03 août 2008

Les sangsues épinglées


L'Express.fr - La thérapie par les sangsues: c'est l'une des nouvelles médecines à la mode. Difficile, pourtant, de trouver un praticien disposé à en parler. "Chasse aux sorcières" ou "charlatanisme"? Notre enquête.

"J'ai testé les sangsues": ça aurait pu être le pendant Internet du dossier de l'Express sur les médecines du bien-être. Nous devions expérimenter sur nous-mêmes les bienfaits de ces drôles de vampires. L'hirudothérapie, un sujet léger comme l'été.

Nous pensions pouvoir tester sans difficulté cette pratique de plus en plus répandue... et de plus en plus médiatisée. Las, les obstacles se sont multipliés.

Il faut d'abord savoir que la thérapie par les sangsues est un traitement long, qui se pratique surtout en chirurgie réparatrice et plastique. Peu propice à une séance éclair.

Par ailleurs, nous ne sommes pas parvenus, dans un premier temps, à trouver les coordonnées de médecins sur Paris, tous réticents à s'exprimer devant des journalistes pour des raisons de "déontologie". Pourquoi se cacher ainsi si la pratique est efficace?

Les autorités médicales (Conseil national de l'ordre des médecins, Académie de médecine, Haute autorité de la santé) ne reconnaissent pas l'hirudothérapie, alors même qu'elle est utilisée en hôpital.

Une pratique confidentielle

Nous ne sommes pas seuls en quête: nombre d'internautes demandent sur les forums médicaux où trouver un praticien spécialisé. Et ne trouvent aucune réponse.

Une solution? Contacter la société Ricarimpex, spécialisée, la seule en France, dans l'élevage des sangsues. On nous y dirige vers un praticien d'Aix-en-Provence, qui, lui, pratique à plaque découverte.

C'est avec une pointe d'ironie que le docteur Gillard évoque une "chasse aux sorcières". "Les médecins qui pratiquent l'hirudothérapie ne sont pas bien vus par leurs confrères. Je ne parle à personne de ce que je fais", explique-t-il.
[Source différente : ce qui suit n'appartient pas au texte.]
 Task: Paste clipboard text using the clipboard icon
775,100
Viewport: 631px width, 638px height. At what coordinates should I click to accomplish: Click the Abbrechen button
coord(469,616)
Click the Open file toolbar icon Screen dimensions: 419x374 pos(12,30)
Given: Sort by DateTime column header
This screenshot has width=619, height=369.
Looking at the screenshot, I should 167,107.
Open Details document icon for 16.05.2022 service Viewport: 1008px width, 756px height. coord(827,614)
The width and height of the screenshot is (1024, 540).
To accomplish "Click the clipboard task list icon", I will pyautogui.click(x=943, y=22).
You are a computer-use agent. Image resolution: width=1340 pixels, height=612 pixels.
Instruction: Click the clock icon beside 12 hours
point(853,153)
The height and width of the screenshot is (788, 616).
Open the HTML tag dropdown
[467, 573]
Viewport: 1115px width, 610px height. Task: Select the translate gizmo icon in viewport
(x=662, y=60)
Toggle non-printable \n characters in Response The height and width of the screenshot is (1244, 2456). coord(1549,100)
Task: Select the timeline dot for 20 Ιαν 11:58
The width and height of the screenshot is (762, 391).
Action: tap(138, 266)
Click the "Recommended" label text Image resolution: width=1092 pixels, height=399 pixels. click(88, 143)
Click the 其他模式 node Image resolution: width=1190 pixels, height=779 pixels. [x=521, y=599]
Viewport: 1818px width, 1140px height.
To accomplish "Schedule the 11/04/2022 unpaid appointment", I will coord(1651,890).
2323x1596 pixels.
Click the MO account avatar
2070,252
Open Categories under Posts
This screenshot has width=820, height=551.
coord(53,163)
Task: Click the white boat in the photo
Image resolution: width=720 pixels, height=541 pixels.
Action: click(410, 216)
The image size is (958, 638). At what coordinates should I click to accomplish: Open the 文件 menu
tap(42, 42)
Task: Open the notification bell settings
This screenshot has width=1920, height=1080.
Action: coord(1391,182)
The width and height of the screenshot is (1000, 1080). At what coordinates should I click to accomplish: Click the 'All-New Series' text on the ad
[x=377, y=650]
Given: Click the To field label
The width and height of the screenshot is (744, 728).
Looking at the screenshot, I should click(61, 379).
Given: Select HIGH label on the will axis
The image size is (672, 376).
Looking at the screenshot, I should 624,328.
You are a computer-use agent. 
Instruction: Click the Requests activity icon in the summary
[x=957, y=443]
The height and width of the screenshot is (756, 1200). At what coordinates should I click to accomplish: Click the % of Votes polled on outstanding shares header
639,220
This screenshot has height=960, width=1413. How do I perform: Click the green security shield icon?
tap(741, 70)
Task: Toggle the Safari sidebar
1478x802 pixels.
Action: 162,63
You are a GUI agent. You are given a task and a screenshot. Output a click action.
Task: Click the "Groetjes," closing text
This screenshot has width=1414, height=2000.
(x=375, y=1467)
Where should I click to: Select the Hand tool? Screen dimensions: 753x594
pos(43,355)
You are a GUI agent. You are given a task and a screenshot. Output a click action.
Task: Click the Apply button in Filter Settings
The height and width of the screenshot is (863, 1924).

Les mauvaises expériences, il n'en veut plus. Des clients, qui n'avaient pas réalisé ce que représente ce type de traitement, ont porté plainte devant l'ordre des médecins. Depuis, il est impossible de venir à son cabinet sans recommandation d'un autre patient: "C'est grâce au bouche à oreille que ma clientèle s'est constituée. Pour les sangsues, je ne prends pas n'importe qui, seulement les gens vraiment motivés".

Les hirudothérapeutes parisiens ne parlant pas aux journalistes, nous décidons de nous faire passer pour des patients. Et là, tout devient plus simple. Ricarimpex nous communique, sans même vérifier notre identité, les coordonnées d'un docteur en pharmacie.

Nous appelons le cabinet. Le médecin est en vacances, mais son assistante détaille sans rechigner le protocole. Après le premier rendez-vous, d'une durée de deux heures, pour établir un "bilan général", le patient doit suivre un traitement homéopathique d'une quinzaine de jours. Dans le même temps, il doit changer de régime alimentaire. L'application des sangsues, "remarquables pour combattre l'arthrose", commence à l'issue de cette période de préparation. Au programme, une séance de deux heures par mois pendant six mois.

A la question du prix, nous sommes estomaqués: la première consultation est à 100 euros. Le bilan général oblige... Puis, 50 euros pour les séances qui suivent. Sans compter le prix des sangsues!

Le point de vue des autorités médicales

L'hirudothérapie est-elle reconnue? Est-elle l'objet d'une interdiction? Le Conseil national de l'ordre des médecins estime que l'efficacité de l'hirudothérapie n'est pas scientifiquement prouvée.

Evelyne Acchiardi, attachée de presse du Conseil, affirme même ne jamais avoir entendu parler de recherches sur ce thème au sein de l'institution.

L'Académie Nationale de médecine est beaucoup moins clémente. Sans langue de bois, le professeur Jacques-Louis Binet considère qu'il s'agit de "charlatanisme". "C'est le retour à l'époque d'Hippocrate! On ne sait même pas d'où elles sortent, ces sangsues. C'est de la sorcellerie et, si les médecins se cachent, c'est bien que ce n'est pas une pratique anodine", s'emporte-t-il. Pourtant, certains hôpitaux les utilisent, comme au CHU de Nancy, en chirurgie plastique et réparatrice.

"Les sangsues servent en cas de problèmes de retour veineux, explique le Professeur Etienne Simon. Nous utilisons cette méthode très rarement, une à deux fois par an maximum. Mais la sangsue draine le sang. Elle est reconnue pour ses vertus anticoagulantes".

Aucun médecin que nous avons contacté n'a confirmé que les sangsues soulageaient l'arthrose, les varices ou les acouphènes.